We Shouldn’t Be So Worried About Killer Robots
Kim Holmes /
Intelligence failure—it’s one of the most common mistakes in war. And recently we learned that it led to the deaths of two Western hostages—one American, one Italian—in January.
Quite simply, the CIA drone operators didn’t know that aid workers Warren Weinstein and Giovanni Lo Porto were present at their target—an al-Qaeda compound near the Afghanistan-Pakistan border. President Obama expressed regret over the incident but chalked it up to the fog of war.
To err is human. Yet a debate brewing in the international community overlooks this fact.
Representatives from around the world have gathered in Geneva to discuss “killer robots”—lethal autonomous weapon systems that, once activated, can select and engage targets without further intervention from a human operator. The diplomats in Geneva are debating whether to create an international convention to ban these kinds of weapons.
Supporters of the ban worry that, unlike humans, lethal autonomous weapons won’t be able to distinguish between civilians and soldiers. They envision bad robots roaming the streets and killing indiscriminately.
These fears are overblown. Steven Groves of The Heritage Foundation notes that we are not talking about Cyberdyne Systems’ Skynet killer robots. We’re talking about weapons like the U.S. Navy’s Phalanx Close-In Weapon or Israel’s Harpy. The former is a computer-controlled gun system to destroy incoming anti-ship missiles. The latter is an unmanned combat air vehicle that uses a “fire and forget” missile to destroy enemy radar stations.
In a Harpy strike, any civilians inside that radar station might die. But the Harpy itself poses no greater risk of civilian casualties than a manned aircraft or a human-controlled drone. Civilians at a military target—their presence unknown—are at equal risk from any form of attack.
This is why these systems in particular, and others like them, don’t violate the principle of proportionality, as argued by supporters of a ban on lethal autonomous weapons. That principle prohibits combatants from launching attacks against military targets if the “collateral” damage is “excessive.” But it’s ludicrous to suggest that the Navy’s Phalanx threatens civilians at all. Will they be riding a ship’s missile in flight? Likewise, as already explained, the Harpy air vehicle is no more likely to kill a civilian than a drone or manned aircraft would.
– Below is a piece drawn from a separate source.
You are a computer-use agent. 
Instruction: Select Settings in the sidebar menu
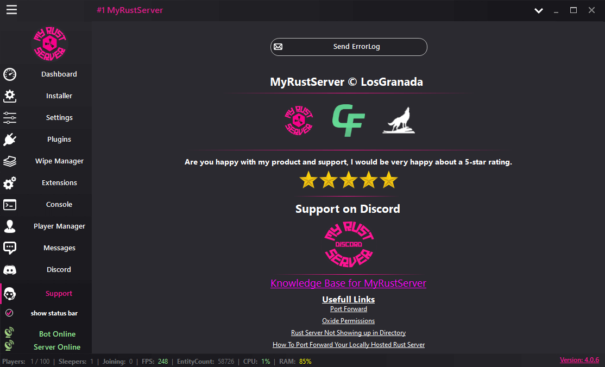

Moreover, no excessive civilian casualties would take place—unless someone placed those radars in or near population centers. In that event, the blame should be placed on those who put their own populations at risk, not on the kind of weapon used.
To garner support, advocates of a ban on lethal autonomous weapon systems concoct hypothetical worst-case scenarios in which robots mistakenly kill children running from combat zones. In reality, the systems being designed by the U.S. are intended for use far away from civilian populations. They are weapons designed to attack tank formations and warships that operate in the wide-open spaces of deserts, rural areas and the open seas—places devoid of large concentrations of civilians.
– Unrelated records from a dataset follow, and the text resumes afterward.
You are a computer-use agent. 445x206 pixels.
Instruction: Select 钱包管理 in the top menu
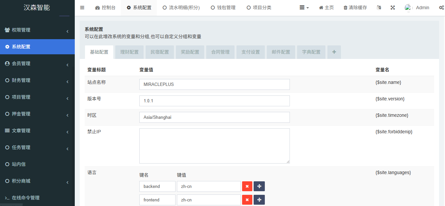(223, 7)
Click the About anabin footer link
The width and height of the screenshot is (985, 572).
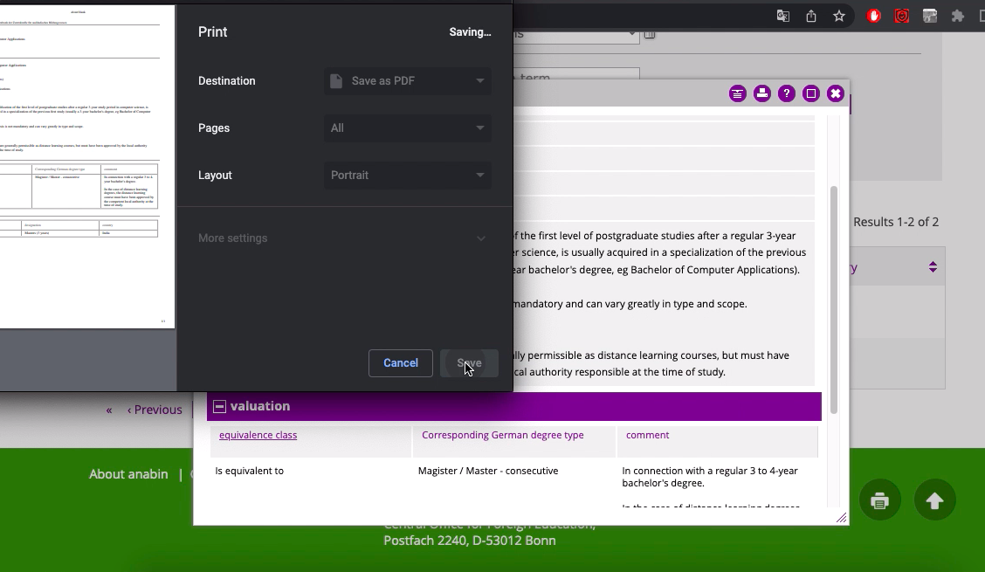pyautogui.click(x=128, y=473)
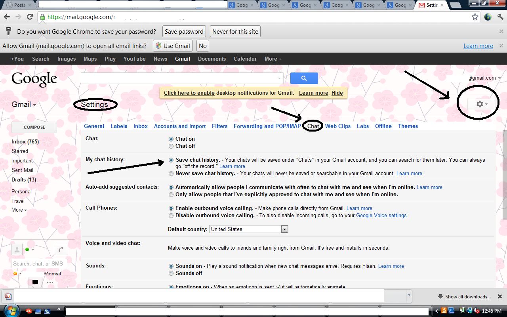The height and width of the screenshot is (317, 507).
Task: Click the Chrome wrench menu icon
Action: point(500,17)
Certainly, there are no plans to deploy a Skynet killer robot soldier that can’t tell a child from an RPG-wielding terrorist. So why would we want to base real-world military planning on the imaginary threats of sci-fi thrillers?
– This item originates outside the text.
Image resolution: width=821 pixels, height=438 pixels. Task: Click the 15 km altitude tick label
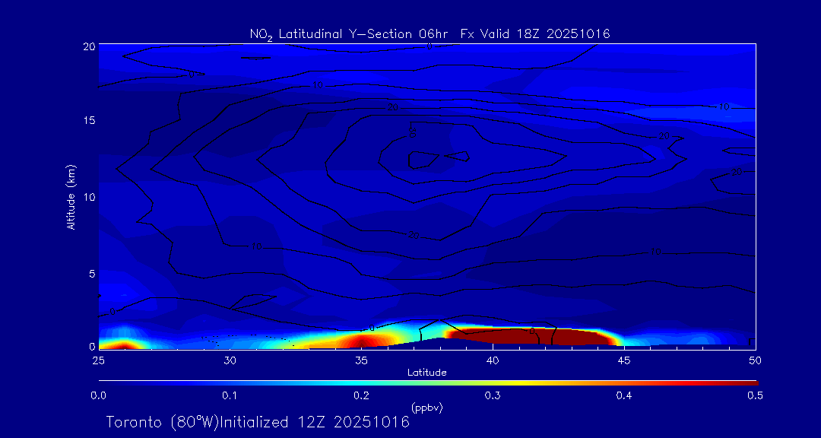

No matter what we do, we can never completely eliminate the human factor from warfare. Whether it is a drone, anti-armor missile or sentry gun, a human always will be somewhere in the decision chain. For that reason alone, we can expect that mistakes, like the one that killed the unseen aid workers in the al-Qaeda compound, will continue to happen.
But that is precisely why we must admit that tinkering with technology bans will not stop civilian casualties. The human factor will always be present, which only means that mistakes will always be made. We might as well admit it: A ban on lethal autonomous weapon systems will no more remove error from human warfare than attempts to ban warfare itself will stop war.